=== Aim of the exercise ===
Lines of the records that hold the word "computer" are to be counted; give the number and nothing more.

=== Collected data ===
*-*-*

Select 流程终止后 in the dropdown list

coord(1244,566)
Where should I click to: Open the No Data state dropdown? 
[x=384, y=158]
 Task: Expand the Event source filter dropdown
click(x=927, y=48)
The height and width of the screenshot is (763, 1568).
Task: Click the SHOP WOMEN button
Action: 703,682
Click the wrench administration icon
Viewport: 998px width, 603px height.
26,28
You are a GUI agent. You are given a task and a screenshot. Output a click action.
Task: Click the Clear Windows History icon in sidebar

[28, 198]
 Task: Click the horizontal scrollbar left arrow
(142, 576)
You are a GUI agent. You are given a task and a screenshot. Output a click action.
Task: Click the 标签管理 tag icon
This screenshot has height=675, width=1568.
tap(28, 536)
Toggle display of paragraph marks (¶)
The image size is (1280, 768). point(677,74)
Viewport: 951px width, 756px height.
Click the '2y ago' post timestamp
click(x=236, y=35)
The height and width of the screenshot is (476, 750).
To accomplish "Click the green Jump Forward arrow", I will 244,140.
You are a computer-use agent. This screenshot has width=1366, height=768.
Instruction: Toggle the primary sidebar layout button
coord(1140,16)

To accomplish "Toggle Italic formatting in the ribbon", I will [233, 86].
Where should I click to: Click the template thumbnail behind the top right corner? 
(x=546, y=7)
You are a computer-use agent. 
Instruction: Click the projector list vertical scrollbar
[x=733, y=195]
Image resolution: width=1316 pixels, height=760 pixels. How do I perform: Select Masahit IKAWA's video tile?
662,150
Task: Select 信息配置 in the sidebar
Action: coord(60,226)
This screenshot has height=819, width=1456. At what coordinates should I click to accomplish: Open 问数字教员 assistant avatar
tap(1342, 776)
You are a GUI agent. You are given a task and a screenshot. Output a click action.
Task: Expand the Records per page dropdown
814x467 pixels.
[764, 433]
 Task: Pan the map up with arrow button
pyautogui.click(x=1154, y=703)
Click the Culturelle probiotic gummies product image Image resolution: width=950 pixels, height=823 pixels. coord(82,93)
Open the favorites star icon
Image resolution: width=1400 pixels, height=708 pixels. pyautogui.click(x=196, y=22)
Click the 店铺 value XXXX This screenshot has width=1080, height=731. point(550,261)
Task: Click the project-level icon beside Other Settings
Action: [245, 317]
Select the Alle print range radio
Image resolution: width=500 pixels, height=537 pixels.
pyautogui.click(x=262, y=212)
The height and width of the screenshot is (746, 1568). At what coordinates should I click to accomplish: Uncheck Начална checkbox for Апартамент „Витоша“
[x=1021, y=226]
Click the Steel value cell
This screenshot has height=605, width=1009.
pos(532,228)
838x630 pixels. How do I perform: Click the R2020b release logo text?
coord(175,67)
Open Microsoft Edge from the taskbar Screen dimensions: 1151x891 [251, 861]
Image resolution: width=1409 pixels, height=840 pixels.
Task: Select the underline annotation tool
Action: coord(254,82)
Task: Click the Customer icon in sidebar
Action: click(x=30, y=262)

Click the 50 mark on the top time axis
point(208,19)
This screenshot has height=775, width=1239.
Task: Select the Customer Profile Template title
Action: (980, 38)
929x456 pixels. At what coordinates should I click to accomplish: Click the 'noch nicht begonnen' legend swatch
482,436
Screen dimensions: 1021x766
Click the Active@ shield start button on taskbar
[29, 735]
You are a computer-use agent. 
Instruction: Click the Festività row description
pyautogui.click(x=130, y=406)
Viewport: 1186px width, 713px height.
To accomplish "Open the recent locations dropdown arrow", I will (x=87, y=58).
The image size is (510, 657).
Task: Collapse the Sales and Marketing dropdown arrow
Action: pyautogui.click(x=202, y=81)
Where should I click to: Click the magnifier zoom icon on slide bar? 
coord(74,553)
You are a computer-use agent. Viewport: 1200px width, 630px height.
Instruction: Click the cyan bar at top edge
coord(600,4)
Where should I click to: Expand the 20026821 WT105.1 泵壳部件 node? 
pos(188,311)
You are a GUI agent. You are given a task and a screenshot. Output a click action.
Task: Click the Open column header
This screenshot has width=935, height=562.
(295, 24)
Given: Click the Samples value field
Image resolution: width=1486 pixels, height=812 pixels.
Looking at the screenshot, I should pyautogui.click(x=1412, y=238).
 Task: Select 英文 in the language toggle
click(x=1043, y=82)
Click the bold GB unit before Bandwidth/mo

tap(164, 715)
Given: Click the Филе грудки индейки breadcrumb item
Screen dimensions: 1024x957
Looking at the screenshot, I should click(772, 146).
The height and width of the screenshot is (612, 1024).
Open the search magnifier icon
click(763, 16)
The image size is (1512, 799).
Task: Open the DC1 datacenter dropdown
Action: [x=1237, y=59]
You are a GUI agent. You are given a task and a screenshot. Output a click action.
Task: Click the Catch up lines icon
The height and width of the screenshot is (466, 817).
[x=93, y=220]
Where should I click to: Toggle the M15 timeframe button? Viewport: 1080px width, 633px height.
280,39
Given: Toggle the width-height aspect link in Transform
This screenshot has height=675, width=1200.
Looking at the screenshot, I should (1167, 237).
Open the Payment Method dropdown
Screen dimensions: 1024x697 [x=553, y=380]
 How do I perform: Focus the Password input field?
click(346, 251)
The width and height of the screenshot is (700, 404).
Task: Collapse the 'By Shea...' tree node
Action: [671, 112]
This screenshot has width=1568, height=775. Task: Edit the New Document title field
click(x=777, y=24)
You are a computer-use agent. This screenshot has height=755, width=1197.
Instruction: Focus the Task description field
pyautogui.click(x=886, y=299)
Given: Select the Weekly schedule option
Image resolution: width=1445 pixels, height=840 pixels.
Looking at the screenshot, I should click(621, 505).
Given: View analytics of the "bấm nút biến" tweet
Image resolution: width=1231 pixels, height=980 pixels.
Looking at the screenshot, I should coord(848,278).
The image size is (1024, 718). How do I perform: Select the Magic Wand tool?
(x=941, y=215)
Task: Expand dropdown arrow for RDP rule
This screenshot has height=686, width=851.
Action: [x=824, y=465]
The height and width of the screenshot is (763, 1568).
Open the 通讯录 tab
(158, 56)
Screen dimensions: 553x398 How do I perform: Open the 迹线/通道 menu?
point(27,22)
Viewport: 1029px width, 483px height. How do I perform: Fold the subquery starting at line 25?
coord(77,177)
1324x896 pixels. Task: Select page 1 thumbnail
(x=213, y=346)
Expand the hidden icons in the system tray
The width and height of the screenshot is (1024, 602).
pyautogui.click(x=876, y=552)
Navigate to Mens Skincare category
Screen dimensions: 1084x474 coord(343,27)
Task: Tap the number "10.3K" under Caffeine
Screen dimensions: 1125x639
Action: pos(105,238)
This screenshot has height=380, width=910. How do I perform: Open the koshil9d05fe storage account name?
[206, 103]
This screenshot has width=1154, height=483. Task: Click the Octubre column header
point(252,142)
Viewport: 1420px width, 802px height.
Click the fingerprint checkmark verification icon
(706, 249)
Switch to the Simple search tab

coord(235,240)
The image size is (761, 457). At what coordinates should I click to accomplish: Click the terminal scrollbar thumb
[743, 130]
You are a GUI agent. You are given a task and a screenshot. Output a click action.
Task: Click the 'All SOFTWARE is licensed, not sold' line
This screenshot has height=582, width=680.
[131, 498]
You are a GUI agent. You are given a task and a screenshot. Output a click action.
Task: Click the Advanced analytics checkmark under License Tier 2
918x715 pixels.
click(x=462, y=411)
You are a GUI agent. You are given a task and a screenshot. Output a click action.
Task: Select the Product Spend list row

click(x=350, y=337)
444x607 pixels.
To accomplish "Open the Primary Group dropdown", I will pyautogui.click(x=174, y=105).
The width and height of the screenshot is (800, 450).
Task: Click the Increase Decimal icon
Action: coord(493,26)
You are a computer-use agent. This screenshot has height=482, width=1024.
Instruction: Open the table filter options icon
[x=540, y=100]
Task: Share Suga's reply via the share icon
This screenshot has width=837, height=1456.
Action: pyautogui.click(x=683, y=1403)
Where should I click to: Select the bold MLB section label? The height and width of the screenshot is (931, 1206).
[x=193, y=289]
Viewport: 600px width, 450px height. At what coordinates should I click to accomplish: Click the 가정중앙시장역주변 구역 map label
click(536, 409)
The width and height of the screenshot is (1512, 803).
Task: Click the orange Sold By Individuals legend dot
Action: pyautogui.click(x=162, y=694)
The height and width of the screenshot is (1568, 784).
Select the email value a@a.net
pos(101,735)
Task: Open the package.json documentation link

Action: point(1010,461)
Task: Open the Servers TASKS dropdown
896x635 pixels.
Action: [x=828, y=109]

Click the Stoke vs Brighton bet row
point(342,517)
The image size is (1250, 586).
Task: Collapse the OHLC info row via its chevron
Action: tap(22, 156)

*-*-*

=== Answer for this exercise ===
6